Ricordo Benito Mussolini con quel suo paltoncino proletario, dal bavero rialzato. Il freddo milanese lo sentiva molto. Compariva tutto freddoloso nel mio studio di via Fontana 18, con una certa timidezza. Protendeva la testa con quei suoi occhioni di fuoco. Sovente, entrando, domandava: "Sei solo?". Non sedeva quasi mai. Passeggiava concitato e sviluppava i suoi pensieri rivoluzionari. Demoliva il regime del quale oggi è ricostruttore: monarchia, militarismo, parlamentarismo, capitalismo. Tutta roba che allora mandava all'égout.

Come era superbo Mussolini, coi suoi occhi luminosi che traducevano i bagliori della demolizione di tutto ciò che era borghese e legislativo! Non era per il parlamento: il luogo dei ciarloni nazionali. Il senato, puah!: istituzione da museo, ricettacolo di vecchiardi che non giovavano più a nessuno. Lo sciopero era il suo ideale di rivolta. Era dell'elevazione per il proletariato. Per vincere la "vil borghesia" non c'era che l'incrociamento delle braccia. Con le masse in sciopero, lo stantuffo della nazione rimaneva paralizzato.

Una mattina brumosa, Benito Mussolini venne da me trafelato a domandarmi come doveva salvarsi dal taglio delle canne del gaz. Era alla direzione dell'Avanti! da pochi mesi. L'amministrazione del giornale gli faceva subire delle umiliazioni. Mussolini aveva una famiglia da mantenere e le cinquecento lire di stipendio erano un'insufficienza. Era duro il pane socialista! Donna Rachele, me la ricordo fugacemente con la sua piccola Edda. Bionda. Buona donna di casa. Affezionata alla sua penuria.

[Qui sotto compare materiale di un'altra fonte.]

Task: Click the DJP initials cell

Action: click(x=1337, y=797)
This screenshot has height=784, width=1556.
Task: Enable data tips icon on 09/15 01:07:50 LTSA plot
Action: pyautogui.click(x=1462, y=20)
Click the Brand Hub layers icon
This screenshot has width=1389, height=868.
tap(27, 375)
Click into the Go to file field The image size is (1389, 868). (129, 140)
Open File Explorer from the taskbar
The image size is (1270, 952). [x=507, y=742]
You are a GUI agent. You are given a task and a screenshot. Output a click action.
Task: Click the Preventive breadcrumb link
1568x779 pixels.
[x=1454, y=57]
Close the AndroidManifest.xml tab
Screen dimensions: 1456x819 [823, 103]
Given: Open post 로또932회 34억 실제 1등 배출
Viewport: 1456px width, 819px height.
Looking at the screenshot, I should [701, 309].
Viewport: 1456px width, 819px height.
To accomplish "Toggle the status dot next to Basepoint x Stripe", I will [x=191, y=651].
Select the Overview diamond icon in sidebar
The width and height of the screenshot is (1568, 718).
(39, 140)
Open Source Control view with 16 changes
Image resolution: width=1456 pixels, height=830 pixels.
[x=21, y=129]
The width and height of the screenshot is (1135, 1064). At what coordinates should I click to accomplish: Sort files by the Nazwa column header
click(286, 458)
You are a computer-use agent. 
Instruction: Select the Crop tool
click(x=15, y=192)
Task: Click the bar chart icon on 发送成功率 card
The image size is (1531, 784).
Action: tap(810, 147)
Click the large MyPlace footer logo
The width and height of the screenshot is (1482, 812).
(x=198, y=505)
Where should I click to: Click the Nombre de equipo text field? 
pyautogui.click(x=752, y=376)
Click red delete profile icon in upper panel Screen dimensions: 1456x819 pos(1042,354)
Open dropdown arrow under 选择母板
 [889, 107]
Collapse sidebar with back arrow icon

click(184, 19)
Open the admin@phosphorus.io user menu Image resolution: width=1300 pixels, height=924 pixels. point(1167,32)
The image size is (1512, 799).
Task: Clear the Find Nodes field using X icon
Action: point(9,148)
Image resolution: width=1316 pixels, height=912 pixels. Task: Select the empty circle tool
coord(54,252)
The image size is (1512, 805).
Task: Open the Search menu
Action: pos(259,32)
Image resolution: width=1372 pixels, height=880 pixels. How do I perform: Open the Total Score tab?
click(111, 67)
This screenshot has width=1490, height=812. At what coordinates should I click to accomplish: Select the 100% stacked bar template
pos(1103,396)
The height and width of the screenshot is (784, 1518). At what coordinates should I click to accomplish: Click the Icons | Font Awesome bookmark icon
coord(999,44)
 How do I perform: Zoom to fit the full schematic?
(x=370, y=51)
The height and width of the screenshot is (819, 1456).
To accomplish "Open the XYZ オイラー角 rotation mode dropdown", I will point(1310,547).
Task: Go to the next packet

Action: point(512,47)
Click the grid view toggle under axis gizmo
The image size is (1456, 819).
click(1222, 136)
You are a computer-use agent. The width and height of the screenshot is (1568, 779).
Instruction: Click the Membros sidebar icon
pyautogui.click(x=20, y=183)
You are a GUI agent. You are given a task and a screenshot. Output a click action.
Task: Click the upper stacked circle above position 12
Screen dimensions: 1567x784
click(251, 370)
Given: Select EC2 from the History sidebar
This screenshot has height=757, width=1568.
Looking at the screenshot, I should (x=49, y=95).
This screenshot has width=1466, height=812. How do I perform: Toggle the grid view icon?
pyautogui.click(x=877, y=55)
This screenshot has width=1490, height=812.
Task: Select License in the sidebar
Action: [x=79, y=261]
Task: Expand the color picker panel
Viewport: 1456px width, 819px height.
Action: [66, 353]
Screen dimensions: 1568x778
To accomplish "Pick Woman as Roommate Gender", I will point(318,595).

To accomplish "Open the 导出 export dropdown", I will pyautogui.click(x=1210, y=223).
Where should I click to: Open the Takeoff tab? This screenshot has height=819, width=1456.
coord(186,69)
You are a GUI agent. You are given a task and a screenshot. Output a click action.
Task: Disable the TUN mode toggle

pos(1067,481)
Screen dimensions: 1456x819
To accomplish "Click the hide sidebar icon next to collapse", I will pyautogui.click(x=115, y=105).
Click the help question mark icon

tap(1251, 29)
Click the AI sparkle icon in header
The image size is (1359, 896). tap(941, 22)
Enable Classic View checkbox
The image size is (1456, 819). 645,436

Benito Mussolini aveva delle stravaganze. Un giorno che fu in vena di compere artistiche venne da me con un busto di Dante di gesso. Mi disse: "Tienlo che verrò a riprenderlo". È ancora in casa mia come il sovrano della lingua. Il suo ex proprietario avrebbe pietà di rivederlo.

Sovente lo accompagnavo al giornale. La sua conversazione mi interessava molto. Fattiva. Rivoluzionaria. Barricadiera. Produceva dei capolavori blanquisti. Una mattina Benito Mussolini salì in casa mia con la sua rivoluzione dicendomi: "Aiutami a trovare un titolo per il «mio giornale»". Passammo un'ora nella ricerca. Mi ha sbattuto via tutti i titoli scarlatti. Finalmente spuntò Il Popolo d'Italia.

Dopo qualche giorno mi chiese un romanzo per la sua appendice. Gli risposi: "Scegli".

"Dammi la Folla. Quanto vuoi?"

"Fai, tu."

Mi diede un biglietto da cinquecento.

La sera in cui divenne proprietario del Popolo d'Italia — quotidiano socialista — pranzammo insieme al Casanova coll'onorevole prof. Luigi Maria Bossi, l'illustre ginecologo genovese ucciso nel febbraio del '19, nel suo gabinetto di lavoro, dal furore pazzesco di un tunisino. Mussolini era nervosissimo. Non mangiò. Dico male, mangiò delle foglie di lattuga romana, inzuppate nel sale. Sembrava un selvaggio. Prendemmo il caffè al Biffi. Io e la mia compagna lo accompagnammo alla redazione del suo quotidiano, un piccolo studio disadorno e pieno del suo cervello. Lo salutammo con la penna in mano pronto a scrivere il suo articolo di fondo. Non ci siamo più riveduti.

Dopo quasi dieci anni, a una radunata al Cova, l'ho rivisto Presidente del Consiglio dei ministri, circondato da una folla di giornalisti dell'Associazione Lombarda.

"Ciao, follaiuolo, come stai?" mi disse Mussolini stendendomi la mano.

"Bene, e tu?"

"Che cosa stai scrivendo?"

Incominciai a biografarlo così come l'ho conosciuto e lo metto in circolazione.